-- Start Passage shown --

But what does this have to do with changing our energy?  Oh everything darling.  Everything. 

It has long been proven by Sheldon, well Quantum Physics, that everything has energy.  Okay, so that’s easy to grasp.  Your electromagnetic vibrations can be raised or lowered by your thoughts, beliefs, everything really that you do on a day-to-day basis.  Following me so far?  Okay.  I don’t have the white board, but I think we’re doing good.

So I have been running a test on my page for a while now to see what words people are throwing out there.  The bottom line is this, when you are in a low vibrational state, you answer with really low vibrations.  You wear low vibrational colors.  You don’t feel you can change your life.  You aren’t happy about most things, etc.  You get it.  It becomes a snowball into all other areas of your thoughts…and thus your life.

If someone else is using low vibrational words, that is their energy and we have a choice.  We can choose to interact, thus lowering our energy, or we can choose to pull our energy away from them.  This is not a crime or something to be ashamed of, we simply want to keep ourselves balanced.  It is especially important to remember this right now.

-- End Passage shown --
-- Start Excerpted records --

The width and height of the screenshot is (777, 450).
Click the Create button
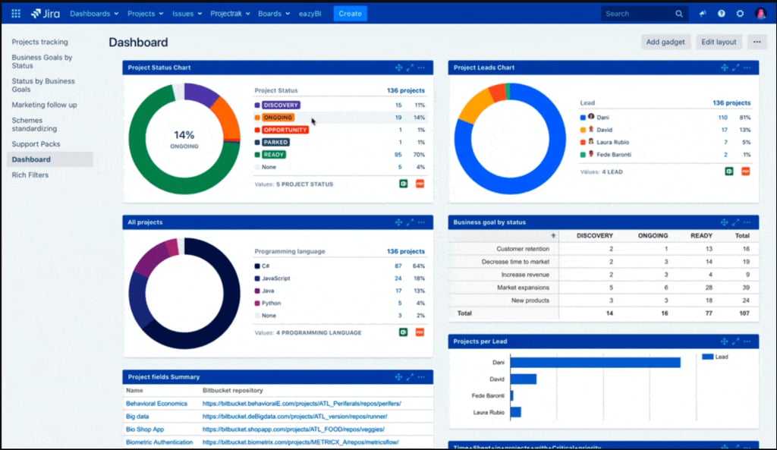coord(350,13)
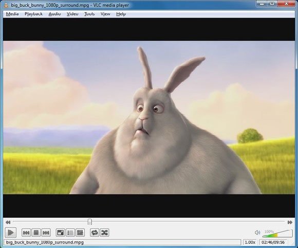Click the elapsed time 02:46/09:56 display
The height and width of the screenshot is (248, 298).
[273, 242]
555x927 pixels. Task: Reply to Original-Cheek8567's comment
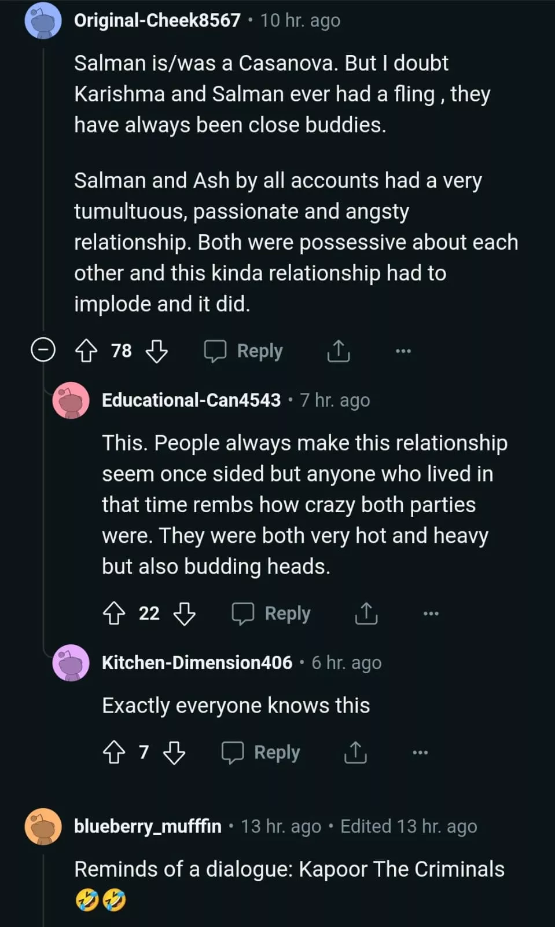pos(244,351)
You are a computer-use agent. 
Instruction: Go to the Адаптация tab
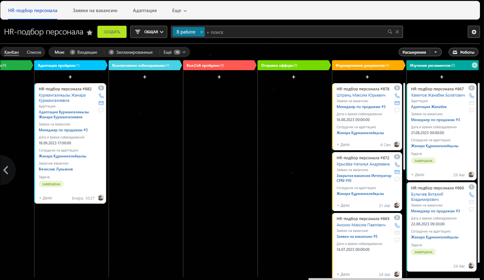click(x=145, y=11)
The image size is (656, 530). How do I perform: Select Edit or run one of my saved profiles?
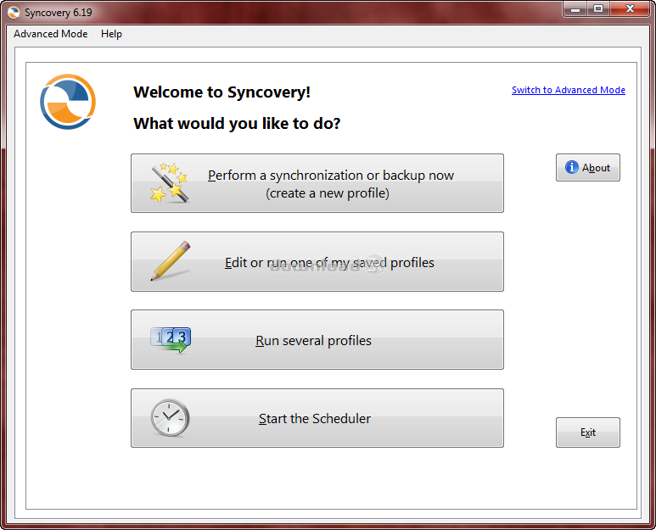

-- End Excerpted records --

**What to work on**
1: From the passage on energy and vibrations, give back the portion that begins at the words "But what does" and stops after "thus your life.", unchanged.
2: In the passage on energy and vibrations, what does the writer say can raise or lower your electromagnetic vibrations?

**Exercise answers**
1:
But what does this have to do with changing our energy?  Oh everything darling.  Everything. 

It has long been proven by Sheldon, well Quantum Physics, that everything has energy.  Okay, so that’s easy to grasp.  Your electromagnetic vibrations can be raised or lowered by your thoughts, beliefs, everything really that you do on a day-to-day basis.  Following me so far?  Okay.  I don’t have the white board, but I think we’re doing good.

So I have been running a test on my page for a while now to see what words people are throwing out there.  The bottom line is this, when you are in a low vibrational state, you answer with really low vibrations.  You wear low vibrational colors.  You don’t feel you can change your life.  You aren’t happy about most things, etc.  You get it.  It becomes a snowball into all other areas of your thoughts…and thus your life.

2: Your thoughts, your beliefs, and really everything you do on a day-to-day basis.